Quote from: zer0th on April 10, 2023, 09:42:22 AM
Quote from: hedgehobbit on April 10, 2023, 09:06:38 AM
What I've seen over the years is that as D&D has changed it has gradually stopped trying to emulate classic fantasy and is just trying to emulate the fantasy of the previous editions.
It seems to me you described 5th edition. But that was bond to happen when D&D accumulated a vast mythos with all the settings from AD&D and forward. But is it necessarily a bad thing? It is certainly not conductive to play any kind of fantasy other than the D&D-kind of fantasy, but there's some good bits inside D&D fantasy, even if some people may be tired of it after playing it for 30 years.
Not only is it not just 5th edition, it isn't even just D&D. FantasyCraft, Fantasy AGE, Pathfinder, The Dark Eye, Warhammer -- hell, even properties that originate from outside the tabletop gaming world like Dragon Age, Goblin Slayer, or the Elder Scrolls... I'd call all of them "D&D Fantasy". However, I do agree that there's a charm to "D&D Fantasy" which OSR folks sometimes forget about. A lot of the tropes of the genre (colorful races, professional adventurers, dungeons, readily available spells, potions and magic items), they're all things that exist because they're useful for making fun roleplaying games. As maligned as the "kitchen sink" approach to fantasy is, it makes DM-ing a lot easier since you can pretty much chuck in anything you can think of.
Honestly, I think that for a light-hearted, beer-and-pretzels type of game, "D&D Fantasy" is probably pretty close to the optimal genre, and the proof for that is in just how prolific it is. I just don't buy the assertion that D&D hasn't always been that kind of game. Different editions tune up or down just how common magic-items are, or how deadly the game is, but the implied setting assumptions of every edition of D&D are basically the same.
I think it's because 1E is easier to run for DMS than later editions. Though man Gygax onetruwayism and contradictions have not aged well.
You can't play an Assassin because killing other brings for money is evil. Yet taking money to clear out the evil orcs is fine.
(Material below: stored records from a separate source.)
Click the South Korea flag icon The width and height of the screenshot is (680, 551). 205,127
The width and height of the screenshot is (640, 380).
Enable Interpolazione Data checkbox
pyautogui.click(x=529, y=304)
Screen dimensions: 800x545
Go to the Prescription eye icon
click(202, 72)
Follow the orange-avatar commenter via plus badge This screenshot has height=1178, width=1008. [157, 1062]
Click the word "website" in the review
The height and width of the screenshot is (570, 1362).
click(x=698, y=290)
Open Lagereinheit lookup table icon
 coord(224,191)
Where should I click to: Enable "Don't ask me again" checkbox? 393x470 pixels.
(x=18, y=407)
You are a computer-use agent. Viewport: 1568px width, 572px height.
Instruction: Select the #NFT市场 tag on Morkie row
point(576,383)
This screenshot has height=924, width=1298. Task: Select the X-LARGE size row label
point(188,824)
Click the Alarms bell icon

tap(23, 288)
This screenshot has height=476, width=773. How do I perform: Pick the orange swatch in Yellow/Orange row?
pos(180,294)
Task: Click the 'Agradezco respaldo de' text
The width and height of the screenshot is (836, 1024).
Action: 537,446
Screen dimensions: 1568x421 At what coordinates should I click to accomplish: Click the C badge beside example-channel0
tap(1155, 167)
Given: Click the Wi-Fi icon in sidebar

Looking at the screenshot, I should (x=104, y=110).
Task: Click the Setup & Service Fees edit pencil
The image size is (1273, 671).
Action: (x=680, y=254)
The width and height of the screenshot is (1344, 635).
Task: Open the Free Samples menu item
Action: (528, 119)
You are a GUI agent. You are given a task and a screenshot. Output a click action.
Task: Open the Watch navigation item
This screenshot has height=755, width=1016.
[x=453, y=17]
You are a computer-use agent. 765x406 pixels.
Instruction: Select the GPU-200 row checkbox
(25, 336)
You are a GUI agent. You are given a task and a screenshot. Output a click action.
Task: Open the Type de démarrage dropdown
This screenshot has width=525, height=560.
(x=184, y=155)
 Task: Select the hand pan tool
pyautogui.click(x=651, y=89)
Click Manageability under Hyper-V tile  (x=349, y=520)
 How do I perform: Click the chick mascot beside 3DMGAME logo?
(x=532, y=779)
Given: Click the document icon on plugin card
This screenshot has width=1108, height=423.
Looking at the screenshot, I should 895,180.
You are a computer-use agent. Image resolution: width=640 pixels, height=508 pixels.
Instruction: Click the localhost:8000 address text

Elves have an ability to find secret doors as an racial ability except not really if you follow the rules on Page 20 of the DMG ( not sure of the exact page) where he goes on an unwanted semi-rant on how even Elves have actively search for them despite what is written in the PHB.
The Monk oh my fucking God what was he thinking. If you ever asked yourself why no one played or still don't play them read up on the class. No bonus to high Dex to AC, 2D4 hp, starting AC of 10. I can just imagine his thought processes. " people are going to want to play Bruce Lee or Chuck Norris, I could allow them to do that ....naahhh". The class is only redeemed by a Dragon magazine article 57 or 75 not sure.
The line of bulshit about poison. If as a developer you hate the use of poison why include it in the rules. By the book if you're actively seen using poison there is a base percentage chance of being attacked by those around you who see it. So if one arm Charlie and Kevin the kid street urchin see you using it they will drop everything they are doing and attack you.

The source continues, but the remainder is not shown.